When you fix a field, just delete its line from the baseline; the test starts enforcing the constraint on that field on the next CI run.

Extending the suite

Adding a new mechanical invariant

  1. Decide the contract (e.g. “every service handler decorated with @on_message must declare a MessageType”).
  2. Add a test in test_finite_invariants.py (for AST/import-walk invariants) or a new test_<area>_invariants.py file (for higher-level contracts).
  3. If the codebase has existing violations, create _<area>_baseline.txt and load it in the test as a one-way ratchet. Document the ratchet rule in this page.
  4. Update the project rule files (AGENTS.md, CLAUDE.md, .github/copilot-instructions.md, .cursor/rules/python.mdc) to reference the new invariant under the relevant Coding Standards subsection.

Fuzzing a new Pydantic model

  1. Add a <model>_inputs() -> st.SearchStrategy[dict] strategy in _strategies.py.
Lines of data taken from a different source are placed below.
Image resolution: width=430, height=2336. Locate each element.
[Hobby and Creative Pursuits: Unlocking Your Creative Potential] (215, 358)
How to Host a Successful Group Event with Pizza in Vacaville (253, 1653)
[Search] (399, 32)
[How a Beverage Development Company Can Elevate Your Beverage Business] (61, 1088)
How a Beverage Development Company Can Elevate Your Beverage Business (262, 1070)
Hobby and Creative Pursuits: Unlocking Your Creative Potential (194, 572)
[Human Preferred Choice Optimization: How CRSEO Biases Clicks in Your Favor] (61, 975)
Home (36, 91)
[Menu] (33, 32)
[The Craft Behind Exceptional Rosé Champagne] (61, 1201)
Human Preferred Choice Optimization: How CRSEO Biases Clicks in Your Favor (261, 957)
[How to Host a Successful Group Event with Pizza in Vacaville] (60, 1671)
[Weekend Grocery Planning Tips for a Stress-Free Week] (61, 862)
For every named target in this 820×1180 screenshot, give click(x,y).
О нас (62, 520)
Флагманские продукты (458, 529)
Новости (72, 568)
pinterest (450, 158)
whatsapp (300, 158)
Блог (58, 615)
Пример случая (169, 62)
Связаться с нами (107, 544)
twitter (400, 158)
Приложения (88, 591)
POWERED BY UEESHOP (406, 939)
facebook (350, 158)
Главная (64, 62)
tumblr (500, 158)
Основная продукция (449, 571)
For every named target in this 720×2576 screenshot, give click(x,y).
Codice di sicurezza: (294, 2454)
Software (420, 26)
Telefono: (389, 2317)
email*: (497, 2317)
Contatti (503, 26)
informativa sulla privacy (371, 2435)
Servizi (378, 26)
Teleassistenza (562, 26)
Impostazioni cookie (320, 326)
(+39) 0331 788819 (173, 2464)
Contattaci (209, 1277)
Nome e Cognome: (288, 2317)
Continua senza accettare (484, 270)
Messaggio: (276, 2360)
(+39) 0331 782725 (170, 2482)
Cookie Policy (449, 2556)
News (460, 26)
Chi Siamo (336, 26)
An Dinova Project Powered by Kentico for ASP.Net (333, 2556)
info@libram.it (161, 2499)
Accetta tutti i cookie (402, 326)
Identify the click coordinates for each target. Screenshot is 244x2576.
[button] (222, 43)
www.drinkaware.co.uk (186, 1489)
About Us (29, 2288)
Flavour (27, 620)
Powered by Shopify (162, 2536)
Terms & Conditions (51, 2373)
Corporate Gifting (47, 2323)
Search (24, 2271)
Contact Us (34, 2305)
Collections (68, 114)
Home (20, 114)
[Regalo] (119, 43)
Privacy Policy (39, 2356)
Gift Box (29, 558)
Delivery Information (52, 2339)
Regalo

Compose primitive adversarial_* strategies from the same file — do not write a “happy-path-only” strategy.
  2. Add a test_<model>_never_unhandled test in test_pydantic_field_fuzz.py calling _check_no_unhandled(Model, data).
  3. Run uv run pytest tests/unit/property/ -n auto. If the test surfaces a real bug (validator crash on adversarial input), fix the validator — don’t relax the test.

Adding a new YAML template

The test_dump_config_roundtrip parametrization auto-discovers src/aiperf/config/templates/**/*.yaml. If your template intentionally cannot round-trip (e.g. depends on runtime context), skip it via the existing skip-decorator with a documented reason.

Running locally

$uv run pytest tests/unit/property/ -n auto

Runs in seconds; no external services required. The fuzz tests use bounded max_examples so CI flakes are zero.

  • /aiperf/architecture-internals/ai-perf-code-patterns — the NaN/Inf Discipline Pattern explains the runtime primitives (FiniteFloat, scrub_non_finite, is_finite_value, nan_safe_mean/nan_safe_std) that the invariants enforce.
  • src/aiperf/common/finite.py — module-level docstring with the three failure modes that motivate the discipline.